DNC Scared That Their Socialist Candidates Won’t Look Good on Fox News
Considering that the Democratic National Committee has not allowed any of their primary debates to take place on Fox News in many a moon, their announcement this week that they would follow the same pattern in 2020 strikes us as being less about a policy change and more about taking an unnecessary and unprovoked shot at the conservative cable news network.
DNC Chairman Tom Perez has said that he made the decision based on a recent story by Jane Mayer of The New Yorker, in which it was reported that Donald Trump “may” have been tipped off about a question that Megyn Kelly asked him in the first Republican primary debate of the last election cycle.
“We win by expanding our electorate and reaching all voters,” Perez tweeted. “That’s why we’ve been engaged with media outlets about debates over last few months. But recent reporting has made it clear that we cannot rely on Fox to host a fair and neutral debate. Just to be clear, Fox News will not serve as a media partner for the 2020 Democratic primary debates.”
This is an example of confused thinking, at best, on Perez’s part. For one thing, how is the Democratic Party going to expand its electorate if it deliberately goes out of its way to avoid appearing on the cable network that draws more viewers than all the other left-leaning news channels? Second, even if the story about Fox News tipping off Trump is true – and there is significant reason to doubt that it is – why would that matter in a Democratic primary? We notice that CNN will still be allowed to air debates even though they were caught red-handed giving questions to Hillary Clinton in the 2016 primaries. Seems like that would be a bigger cause for concern than anything that may or may not have happened in the GOP debates.

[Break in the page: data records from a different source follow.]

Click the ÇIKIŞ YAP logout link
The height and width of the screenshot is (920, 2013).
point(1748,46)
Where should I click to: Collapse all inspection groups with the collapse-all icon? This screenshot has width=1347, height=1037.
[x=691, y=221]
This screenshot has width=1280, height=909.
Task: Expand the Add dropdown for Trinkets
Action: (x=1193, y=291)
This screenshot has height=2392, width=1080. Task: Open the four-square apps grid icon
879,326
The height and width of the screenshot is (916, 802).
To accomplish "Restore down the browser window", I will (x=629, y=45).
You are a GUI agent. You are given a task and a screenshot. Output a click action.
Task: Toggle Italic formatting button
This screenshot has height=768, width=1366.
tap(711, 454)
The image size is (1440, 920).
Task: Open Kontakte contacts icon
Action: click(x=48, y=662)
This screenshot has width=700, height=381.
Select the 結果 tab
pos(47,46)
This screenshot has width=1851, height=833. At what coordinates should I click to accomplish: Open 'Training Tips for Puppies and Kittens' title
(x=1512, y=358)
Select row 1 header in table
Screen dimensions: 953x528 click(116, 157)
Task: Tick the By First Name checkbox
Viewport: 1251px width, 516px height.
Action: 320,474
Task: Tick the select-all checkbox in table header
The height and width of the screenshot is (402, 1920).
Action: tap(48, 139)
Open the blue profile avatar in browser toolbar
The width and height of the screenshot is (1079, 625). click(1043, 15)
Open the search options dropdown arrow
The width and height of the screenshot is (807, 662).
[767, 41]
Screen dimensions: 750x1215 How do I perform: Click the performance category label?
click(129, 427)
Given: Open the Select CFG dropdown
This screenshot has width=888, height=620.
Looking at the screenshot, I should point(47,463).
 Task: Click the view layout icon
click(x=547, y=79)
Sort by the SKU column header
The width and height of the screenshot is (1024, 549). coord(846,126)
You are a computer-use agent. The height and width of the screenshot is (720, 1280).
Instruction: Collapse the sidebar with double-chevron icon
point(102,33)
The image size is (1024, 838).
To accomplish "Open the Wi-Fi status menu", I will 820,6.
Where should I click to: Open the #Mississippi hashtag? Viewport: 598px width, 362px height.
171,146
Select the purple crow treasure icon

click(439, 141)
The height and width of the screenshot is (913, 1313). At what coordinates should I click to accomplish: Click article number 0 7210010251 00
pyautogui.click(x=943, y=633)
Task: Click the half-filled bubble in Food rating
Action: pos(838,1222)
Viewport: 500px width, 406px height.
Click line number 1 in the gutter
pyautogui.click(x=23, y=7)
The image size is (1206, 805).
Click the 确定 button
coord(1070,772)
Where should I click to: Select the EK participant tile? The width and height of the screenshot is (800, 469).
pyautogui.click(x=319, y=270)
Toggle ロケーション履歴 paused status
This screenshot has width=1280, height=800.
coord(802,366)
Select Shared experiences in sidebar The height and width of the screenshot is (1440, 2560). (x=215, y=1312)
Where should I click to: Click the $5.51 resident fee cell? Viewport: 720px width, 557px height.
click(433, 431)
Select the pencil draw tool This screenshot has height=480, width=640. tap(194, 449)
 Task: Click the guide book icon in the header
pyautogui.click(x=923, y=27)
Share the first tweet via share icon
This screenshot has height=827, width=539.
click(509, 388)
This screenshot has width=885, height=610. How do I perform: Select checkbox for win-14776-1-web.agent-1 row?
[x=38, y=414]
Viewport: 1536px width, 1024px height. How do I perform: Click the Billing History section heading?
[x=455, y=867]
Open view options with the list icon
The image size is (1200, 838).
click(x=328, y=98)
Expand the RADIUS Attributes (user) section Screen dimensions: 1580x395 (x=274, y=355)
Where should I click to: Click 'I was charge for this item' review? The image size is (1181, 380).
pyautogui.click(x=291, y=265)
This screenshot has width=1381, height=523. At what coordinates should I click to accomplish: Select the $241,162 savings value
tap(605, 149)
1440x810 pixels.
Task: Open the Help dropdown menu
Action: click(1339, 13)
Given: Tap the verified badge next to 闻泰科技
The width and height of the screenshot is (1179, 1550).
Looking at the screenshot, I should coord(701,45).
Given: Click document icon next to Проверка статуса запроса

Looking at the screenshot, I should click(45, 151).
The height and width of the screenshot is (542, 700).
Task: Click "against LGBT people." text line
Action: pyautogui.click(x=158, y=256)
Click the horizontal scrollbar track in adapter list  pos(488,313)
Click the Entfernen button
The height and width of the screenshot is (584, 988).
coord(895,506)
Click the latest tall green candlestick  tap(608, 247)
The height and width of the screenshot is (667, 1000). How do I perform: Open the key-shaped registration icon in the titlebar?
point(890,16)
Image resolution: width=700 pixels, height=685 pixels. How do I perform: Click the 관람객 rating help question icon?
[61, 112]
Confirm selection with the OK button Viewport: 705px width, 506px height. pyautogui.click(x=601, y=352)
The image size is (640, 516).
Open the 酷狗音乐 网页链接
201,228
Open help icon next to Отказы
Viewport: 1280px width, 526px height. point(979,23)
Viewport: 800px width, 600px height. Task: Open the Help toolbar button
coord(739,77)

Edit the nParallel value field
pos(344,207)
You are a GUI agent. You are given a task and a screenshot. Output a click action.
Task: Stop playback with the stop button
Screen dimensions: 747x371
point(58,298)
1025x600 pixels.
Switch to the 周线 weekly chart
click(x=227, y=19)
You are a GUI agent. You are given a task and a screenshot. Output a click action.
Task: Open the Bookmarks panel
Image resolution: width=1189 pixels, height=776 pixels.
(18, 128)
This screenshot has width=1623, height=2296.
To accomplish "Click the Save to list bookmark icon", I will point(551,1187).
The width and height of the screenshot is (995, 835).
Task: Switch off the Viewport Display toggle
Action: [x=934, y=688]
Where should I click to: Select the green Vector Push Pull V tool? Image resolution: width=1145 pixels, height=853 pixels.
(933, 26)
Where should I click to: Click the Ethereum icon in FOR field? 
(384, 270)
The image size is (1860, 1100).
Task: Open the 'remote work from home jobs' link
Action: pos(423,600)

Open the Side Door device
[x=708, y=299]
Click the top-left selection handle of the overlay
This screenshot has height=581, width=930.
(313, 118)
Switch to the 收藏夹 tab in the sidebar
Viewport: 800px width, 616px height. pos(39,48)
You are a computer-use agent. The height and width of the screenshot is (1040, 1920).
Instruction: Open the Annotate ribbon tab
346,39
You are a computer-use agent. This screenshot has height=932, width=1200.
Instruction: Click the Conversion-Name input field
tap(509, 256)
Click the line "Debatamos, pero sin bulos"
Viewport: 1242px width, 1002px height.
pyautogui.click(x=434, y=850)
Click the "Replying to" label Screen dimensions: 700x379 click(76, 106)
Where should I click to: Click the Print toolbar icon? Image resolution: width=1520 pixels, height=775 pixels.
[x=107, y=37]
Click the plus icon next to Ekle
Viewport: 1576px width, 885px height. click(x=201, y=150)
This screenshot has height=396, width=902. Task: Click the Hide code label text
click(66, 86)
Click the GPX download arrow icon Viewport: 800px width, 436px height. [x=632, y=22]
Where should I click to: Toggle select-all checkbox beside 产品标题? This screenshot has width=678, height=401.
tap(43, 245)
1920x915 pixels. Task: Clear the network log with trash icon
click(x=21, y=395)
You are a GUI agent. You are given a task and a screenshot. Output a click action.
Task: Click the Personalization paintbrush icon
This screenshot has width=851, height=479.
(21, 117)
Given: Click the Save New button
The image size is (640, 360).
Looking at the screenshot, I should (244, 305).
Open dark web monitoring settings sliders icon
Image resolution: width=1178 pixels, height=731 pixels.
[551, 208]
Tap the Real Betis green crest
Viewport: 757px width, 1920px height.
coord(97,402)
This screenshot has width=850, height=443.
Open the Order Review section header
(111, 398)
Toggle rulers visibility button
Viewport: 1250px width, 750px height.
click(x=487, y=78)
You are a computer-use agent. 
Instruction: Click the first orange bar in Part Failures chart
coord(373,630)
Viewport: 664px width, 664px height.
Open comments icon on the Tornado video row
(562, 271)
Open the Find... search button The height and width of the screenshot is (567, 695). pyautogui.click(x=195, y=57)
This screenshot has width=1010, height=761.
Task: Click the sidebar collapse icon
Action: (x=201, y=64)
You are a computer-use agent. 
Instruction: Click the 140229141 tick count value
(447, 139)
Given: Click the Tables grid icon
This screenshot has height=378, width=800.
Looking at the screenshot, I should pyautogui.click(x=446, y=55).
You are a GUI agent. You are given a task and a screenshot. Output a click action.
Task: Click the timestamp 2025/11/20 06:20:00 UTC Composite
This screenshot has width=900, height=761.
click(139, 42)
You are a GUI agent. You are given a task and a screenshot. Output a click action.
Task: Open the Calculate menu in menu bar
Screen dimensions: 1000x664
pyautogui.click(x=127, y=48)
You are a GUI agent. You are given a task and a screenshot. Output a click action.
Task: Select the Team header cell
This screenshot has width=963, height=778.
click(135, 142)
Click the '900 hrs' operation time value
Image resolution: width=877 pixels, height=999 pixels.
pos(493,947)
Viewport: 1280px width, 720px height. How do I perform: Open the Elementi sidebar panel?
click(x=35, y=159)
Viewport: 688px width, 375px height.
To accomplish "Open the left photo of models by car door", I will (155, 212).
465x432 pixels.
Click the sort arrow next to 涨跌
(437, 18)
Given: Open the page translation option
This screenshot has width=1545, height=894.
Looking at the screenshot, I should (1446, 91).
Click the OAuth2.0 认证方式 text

But to engage in that kind of analysis is to pretend like Perez and the DNC ever had the slightest intention of letting Fox News host one of their primary debates. It would be to pretend like Perez and the DNC have any hope or intention of reaching out to Republicans. It has been clear for two years now that the Democratic Party’s strategy is to drag voters to the left in an attempt to pick up the millions of self-identified socialists who stayed home last time. We’re not sure that’s a wise course of action, but hey, who are we to discourage them?